Saved entries:
▼▼▼

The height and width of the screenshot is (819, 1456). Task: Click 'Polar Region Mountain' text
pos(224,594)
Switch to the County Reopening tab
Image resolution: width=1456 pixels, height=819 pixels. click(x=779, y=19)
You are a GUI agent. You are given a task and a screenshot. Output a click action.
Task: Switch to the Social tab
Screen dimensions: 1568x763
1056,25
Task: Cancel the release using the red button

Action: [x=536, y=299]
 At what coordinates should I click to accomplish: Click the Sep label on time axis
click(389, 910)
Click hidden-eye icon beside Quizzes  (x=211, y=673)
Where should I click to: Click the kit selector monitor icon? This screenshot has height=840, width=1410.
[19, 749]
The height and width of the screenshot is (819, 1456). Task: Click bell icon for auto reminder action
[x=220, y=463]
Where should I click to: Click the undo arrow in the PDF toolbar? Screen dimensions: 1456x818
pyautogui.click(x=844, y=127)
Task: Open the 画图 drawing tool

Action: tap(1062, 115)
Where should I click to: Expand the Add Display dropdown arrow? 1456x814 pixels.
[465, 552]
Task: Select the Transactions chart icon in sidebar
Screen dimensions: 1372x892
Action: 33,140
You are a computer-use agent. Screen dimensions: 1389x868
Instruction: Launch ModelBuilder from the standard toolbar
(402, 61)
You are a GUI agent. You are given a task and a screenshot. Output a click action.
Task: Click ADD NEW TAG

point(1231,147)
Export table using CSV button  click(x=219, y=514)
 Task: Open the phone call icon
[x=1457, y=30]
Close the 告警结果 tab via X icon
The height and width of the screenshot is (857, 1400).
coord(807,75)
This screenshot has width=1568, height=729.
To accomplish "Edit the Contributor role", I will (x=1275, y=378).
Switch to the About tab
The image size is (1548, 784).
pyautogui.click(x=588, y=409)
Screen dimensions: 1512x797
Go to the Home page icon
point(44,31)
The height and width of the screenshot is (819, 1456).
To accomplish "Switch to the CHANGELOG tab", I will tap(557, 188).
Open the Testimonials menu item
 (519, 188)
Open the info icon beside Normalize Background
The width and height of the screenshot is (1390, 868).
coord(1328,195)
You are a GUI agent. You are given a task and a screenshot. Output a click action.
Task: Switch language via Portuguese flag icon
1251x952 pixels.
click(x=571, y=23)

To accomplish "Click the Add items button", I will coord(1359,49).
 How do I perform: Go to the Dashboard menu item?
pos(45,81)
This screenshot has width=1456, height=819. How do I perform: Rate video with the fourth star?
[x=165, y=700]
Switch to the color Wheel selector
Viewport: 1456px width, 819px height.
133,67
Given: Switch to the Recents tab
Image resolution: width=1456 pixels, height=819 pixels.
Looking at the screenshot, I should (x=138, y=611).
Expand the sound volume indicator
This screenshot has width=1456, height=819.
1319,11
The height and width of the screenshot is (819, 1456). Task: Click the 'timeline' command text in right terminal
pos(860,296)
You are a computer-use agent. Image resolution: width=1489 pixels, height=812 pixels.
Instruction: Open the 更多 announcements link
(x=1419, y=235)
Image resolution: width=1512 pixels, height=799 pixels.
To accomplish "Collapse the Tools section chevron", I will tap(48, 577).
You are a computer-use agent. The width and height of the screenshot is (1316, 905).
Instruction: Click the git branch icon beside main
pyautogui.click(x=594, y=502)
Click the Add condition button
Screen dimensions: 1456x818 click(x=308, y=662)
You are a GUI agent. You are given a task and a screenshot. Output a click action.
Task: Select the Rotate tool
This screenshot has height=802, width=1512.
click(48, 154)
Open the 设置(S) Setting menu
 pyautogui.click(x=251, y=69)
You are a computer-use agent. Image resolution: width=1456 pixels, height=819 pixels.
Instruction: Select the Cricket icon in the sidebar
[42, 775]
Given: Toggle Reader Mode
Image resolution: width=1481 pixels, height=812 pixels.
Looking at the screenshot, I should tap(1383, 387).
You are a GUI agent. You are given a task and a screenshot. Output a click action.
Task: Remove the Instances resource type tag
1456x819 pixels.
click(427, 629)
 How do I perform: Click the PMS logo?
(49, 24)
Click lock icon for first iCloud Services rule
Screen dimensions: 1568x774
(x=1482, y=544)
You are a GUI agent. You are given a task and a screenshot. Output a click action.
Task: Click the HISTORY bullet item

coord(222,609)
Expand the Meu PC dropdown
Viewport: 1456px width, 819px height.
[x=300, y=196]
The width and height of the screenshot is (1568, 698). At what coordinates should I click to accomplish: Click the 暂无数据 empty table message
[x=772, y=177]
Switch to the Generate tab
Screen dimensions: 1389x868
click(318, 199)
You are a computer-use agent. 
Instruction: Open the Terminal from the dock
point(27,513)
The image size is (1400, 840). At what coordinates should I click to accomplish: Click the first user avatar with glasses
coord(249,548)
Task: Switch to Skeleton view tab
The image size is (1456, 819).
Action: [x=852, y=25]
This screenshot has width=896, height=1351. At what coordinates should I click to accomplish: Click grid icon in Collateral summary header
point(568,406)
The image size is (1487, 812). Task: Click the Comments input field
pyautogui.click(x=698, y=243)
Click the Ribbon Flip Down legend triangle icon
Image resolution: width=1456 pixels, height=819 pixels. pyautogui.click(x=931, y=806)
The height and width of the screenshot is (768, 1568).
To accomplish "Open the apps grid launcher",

▲▲▲

Exercise objective: Up to and including the line that holds "Close the 告警结果 tab via X icon", reproduce the records above exactly from their first line, and give nothing else.

Exercise solution:
The height and width of the screenshot is (819, 1456). Task: Click 'Polar Region Mountain' text
pos(224,594)
Switch to the County Reopening tab
Image resolution: width=1456 pixels, height=819 pixels. click(x=779, y=19)
You are a GUI agent. You are given a task and a screenshot. Output a click action.
Task: Switch to the Social tab
Screen dimensions: 1568x763
1056,25
Task: Cancel the release using the red button

Action: [x=536, y=299]
 At what coordinates should I click to accomplish: Click the Sep label on time axis
click(389, 910)
Click hidden-eye icon beside Quizzes  (x=211, y=673)
Where should I click to: Click the kit selector monitor icon? This screenshot has height=840, width=1410.
[19, 749]
The height and width of the screenshot is (819, 1456). Task: Click bell icon for auto reminder action
[x=220, y=463]
Where should I click to: Click the undo arrow in the PDF toolbar? Screen dimensions: 1456x818
pyautogui.click(x=844, y=127)
Task: Open the 画图 drawing tool

Action: tap(1062, 115)
Where should I click to: Expand the Add Display dropdown arrow? 1456x814 pixels.
[465, 552]
Task: Select the Transactions chart icon in sidebar
Screen dimensions: 1372x892
Action: 33,140
You are a computer-use agent. Screen dimensions: 1389x868
Instruction: Launch ModelBuilder from the standard toolbar
(402, 61)
You are a GUI agent. You are given a task and a screenshot. Output a click action.
Task: Click ADD NEW TAG

point(1231,147)
Export table using CSV button  click(x=219, y=514)
 Task: Open the phone call icon
[x=1457, y=30]
Close the 告警结果 tab via X icon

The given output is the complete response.